BEGIN Given records
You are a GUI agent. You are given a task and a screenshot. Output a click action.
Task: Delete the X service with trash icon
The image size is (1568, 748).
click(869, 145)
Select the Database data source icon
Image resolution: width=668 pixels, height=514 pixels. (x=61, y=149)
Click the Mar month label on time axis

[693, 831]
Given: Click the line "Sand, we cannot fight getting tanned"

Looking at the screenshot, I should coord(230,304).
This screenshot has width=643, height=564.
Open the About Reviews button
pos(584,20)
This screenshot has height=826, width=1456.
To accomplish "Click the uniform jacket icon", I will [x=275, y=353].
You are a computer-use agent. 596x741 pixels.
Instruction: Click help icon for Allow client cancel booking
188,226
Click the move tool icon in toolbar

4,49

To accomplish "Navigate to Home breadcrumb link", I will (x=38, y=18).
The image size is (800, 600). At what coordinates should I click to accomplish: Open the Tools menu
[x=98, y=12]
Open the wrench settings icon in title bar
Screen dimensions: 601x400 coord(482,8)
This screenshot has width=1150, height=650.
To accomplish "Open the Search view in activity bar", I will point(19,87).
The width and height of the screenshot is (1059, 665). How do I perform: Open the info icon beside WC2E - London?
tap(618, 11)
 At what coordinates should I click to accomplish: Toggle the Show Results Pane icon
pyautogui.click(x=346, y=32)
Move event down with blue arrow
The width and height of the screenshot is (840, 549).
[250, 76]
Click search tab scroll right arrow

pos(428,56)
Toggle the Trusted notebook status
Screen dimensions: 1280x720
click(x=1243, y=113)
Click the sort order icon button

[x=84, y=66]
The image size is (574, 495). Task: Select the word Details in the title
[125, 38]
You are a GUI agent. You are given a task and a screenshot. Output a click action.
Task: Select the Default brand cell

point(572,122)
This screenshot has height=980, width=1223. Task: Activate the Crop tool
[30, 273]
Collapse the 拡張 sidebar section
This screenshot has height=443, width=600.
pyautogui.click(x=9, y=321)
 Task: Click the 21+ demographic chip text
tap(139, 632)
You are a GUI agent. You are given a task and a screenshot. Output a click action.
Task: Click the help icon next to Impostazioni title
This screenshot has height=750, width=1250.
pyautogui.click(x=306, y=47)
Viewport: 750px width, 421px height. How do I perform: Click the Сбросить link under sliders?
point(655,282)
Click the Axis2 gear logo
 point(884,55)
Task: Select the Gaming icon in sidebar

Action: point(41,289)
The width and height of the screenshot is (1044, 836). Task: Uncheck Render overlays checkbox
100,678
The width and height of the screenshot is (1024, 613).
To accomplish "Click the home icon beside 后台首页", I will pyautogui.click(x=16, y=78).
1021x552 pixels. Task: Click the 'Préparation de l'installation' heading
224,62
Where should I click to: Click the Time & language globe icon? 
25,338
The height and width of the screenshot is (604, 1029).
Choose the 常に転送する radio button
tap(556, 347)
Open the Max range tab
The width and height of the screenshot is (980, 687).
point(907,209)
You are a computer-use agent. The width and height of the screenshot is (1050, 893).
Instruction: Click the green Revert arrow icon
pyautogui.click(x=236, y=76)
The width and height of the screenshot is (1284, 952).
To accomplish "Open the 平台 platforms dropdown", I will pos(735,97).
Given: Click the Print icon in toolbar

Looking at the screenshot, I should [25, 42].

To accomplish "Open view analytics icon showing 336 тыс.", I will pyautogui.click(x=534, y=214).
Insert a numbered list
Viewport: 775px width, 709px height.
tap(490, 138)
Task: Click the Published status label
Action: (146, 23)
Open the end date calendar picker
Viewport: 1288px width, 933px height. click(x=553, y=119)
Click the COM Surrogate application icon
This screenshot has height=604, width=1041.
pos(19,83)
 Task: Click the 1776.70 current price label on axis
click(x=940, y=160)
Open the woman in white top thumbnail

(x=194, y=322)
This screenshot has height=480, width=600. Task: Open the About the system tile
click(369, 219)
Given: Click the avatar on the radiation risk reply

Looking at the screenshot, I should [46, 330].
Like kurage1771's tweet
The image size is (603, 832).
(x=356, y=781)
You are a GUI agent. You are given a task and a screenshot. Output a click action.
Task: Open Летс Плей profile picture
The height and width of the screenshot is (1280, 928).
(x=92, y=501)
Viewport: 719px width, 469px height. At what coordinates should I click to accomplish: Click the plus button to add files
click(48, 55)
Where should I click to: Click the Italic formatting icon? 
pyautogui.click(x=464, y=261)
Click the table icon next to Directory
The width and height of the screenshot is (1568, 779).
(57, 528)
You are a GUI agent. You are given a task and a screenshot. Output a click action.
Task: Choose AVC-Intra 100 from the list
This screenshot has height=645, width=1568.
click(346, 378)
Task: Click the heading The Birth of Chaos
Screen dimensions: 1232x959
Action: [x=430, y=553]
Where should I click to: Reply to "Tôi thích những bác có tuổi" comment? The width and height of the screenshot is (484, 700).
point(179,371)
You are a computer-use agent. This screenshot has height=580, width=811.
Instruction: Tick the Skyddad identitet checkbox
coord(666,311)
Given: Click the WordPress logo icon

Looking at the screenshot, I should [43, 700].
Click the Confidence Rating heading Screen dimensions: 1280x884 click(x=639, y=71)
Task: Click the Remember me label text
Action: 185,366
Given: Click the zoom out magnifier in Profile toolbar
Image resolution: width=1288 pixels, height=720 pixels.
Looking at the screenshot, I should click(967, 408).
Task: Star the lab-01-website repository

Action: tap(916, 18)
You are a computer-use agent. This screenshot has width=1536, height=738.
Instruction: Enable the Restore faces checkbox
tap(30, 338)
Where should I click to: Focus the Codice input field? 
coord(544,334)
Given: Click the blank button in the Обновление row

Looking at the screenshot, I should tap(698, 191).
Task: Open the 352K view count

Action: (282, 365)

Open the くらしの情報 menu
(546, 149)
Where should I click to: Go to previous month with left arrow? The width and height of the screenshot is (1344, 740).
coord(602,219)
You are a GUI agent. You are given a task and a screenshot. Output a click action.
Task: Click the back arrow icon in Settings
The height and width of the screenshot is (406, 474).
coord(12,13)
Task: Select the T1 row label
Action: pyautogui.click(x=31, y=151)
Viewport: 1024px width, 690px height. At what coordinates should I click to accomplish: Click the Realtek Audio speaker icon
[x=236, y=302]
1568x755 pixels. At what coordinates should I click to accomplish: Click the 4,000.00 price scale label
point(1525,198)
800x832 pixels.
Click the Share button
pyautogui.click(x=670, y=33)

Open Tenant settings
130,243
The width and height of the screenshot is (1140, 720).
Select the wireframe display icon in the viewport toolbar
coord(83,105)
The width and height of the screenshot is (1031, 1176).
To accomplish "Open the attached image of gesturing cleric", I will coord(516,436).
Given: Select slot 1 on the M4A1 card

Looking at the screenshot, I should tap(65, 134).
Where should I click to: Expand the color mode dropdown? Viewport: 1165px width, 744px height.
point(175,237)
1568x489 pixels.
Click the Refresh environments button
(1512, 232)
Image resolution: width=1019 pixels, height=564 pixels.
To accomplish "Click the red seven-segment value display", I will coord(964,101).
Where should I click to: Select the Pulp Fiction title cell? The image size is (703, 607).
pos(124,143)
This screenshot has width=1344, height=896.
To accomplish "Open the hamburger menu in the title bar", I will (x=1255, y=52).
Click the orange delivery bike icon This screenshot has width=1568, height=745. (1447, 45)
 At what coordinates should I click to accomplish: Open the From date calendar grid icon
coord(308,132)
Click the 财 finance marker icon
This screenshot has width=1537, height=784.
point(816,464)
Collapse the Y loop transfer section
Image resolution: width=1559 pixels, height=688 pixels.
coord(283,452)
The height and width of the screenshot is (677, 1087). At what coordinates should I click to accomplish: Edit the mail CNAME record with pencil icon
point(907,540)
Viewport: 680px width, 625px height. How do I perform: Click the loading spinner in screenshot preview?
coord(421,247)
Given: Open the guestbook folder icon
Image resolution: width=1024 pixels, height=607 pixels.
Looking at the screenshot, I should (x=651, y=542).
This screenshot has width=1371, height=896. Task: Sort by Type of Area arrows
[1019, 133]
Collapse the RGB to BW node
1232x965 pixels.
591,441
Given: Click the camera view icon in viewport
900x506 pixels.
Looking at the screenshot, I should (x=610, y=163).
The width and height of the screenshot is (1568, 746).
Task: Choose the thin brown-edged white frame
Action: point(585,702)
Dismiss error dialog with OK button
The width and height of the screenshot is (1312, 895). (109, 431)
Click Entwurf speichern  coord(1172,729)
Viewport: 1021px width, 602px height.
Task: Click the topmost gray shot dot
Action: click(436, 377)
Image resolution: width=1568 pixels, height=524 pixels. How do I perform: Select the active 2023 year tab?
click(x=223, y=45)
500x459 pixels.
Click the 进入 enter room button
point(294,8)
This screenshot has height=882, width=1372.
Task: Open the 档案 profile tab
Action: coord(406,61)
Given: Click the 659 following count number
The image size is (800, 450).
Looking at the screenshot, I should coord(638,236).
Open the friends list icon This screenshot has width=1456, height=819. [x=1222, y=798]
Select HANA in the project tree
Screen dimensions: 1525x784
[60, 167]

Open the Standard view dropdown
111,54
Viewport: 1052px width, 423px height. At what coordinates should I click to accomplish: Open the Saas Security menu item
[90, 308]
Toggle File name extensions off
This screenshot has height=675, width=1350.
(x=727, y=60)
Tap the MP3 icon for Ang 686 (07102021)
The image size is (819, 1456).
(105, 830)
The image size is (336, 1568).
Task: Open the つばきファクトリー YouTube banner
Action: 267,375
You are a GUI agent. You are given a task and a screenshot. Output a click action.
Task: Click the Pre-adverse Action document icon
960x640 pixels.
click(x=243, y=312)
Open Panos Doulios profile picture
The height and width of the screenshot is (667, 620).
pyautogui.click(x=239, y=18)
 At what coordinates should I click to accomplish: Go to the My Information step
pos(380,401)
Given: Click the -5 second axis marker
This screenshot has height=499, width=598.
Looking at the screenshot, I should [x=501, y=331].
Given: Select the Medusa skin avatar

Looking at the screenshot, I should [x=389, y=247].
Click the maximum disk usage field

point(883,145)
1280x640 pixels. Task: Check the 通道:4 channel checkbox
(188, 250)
END Given records
Looking at the records above, how many lines have the word "computer" in them? State the number only.

4